Request Zoom Information

Abstract:
Social media contributes to discourse around and framing of major societal issues, and enables community formation, social change, and activism. It provides opportunities to engage in discourse, gain and share knowledge, and form ties with others around an issue, topic, or cause. This dissertation explores how justice, an important concept underlying social systems, is expressed in Twitter data in the context of high-salience, galvanizing local events, and leverages that information to predict whether newcomers to the issue will continue their digital engagement on the topic over time. It also attempts to quantify whether, and how much, a set of factors or dimensions previously associated with engagement in the physical realm contribute to digital engagement. These dimensions—identity, emotion, effort, and social embeddedness—are informed by prior work on social movements, digital activism, and related fields. Rather than rely on hashtags, this dissertation uses machine learning to detect justice-related Twitter activity. This advance in methods provides a richer understanding of discourse around a complex, multifaceted topic like justice. It allows deeper insight into the social media activity of newcomers to the justice community, and the networks they are embedded in. The approach is developed and applied first to Twitter data from Baltimore around the 2015 death of Freddie Gray from injuries sustained while in police custody, and the protests and riots that followed in Baltimore.  

To test for generalizability, the same approach is then applied to a second dataset, collected from Cleveland at the time of the death of Tamir Rice, who was shot and killed by police in 2014. Findings show that digital engagement in justice discourse on social media can be predicted, based on aspects of social embeddedness, emotion, and effort.

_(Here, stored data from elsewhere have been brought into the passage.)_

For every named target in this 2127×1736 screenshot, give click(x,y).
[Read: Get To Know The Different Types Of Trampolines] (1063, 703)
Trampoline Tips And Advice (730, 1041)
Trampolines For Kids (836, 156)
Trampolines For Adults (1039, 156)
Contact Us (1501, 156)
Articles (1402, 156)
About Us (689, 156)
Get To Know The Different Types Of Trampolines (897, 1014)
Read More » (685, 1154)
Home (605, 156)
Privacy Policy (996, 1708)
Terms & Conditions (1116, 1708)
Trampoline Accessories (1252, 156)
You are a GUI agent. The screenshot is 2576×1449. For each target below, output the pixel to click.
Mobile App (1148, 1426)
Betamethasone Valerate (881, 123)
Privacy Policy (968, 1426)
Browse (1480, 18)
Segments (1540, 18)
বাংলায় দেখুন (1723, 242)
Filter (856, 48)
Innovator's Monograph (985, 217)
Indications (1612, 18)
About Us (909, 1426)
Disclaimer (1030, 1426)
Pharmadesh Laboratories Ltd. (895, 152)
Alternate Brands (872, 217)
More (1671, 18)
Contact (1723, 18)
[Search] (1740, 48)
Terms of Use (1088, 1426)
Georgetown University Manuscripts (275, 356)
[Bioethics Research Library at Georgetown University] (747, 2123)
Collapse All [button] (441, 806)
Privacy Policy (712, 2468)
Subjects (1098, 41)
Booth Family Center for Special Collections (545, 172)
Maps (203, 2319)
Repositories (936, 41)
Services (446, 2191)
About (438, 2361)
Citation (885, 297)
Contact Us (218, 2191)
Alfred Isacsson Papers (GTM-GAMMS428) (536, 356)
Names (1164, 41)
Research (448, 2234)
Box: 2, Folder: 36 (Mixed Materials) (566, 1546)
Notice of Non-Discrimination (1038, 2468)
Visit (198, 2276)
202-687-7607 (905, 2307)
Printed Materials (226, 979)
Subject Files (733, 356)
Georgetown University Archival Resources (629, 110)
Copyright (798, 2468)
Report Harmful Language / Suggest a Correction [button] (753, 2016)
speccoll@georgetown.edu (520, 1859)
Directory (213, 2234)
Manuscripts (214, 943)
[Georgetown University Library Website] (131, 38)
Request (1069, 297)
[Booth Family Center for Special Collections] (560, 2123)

To the degree that committed individuals are at the heart of social movements and efforts to spur social and civic change, and forming and being embedded in appropriate network structures is critical for channeling commitment into action and eventual success, this work contributes to greater understanding of these phenomena. Findings from this research could contribute to the design of technology to support civic engagement through social media platforms.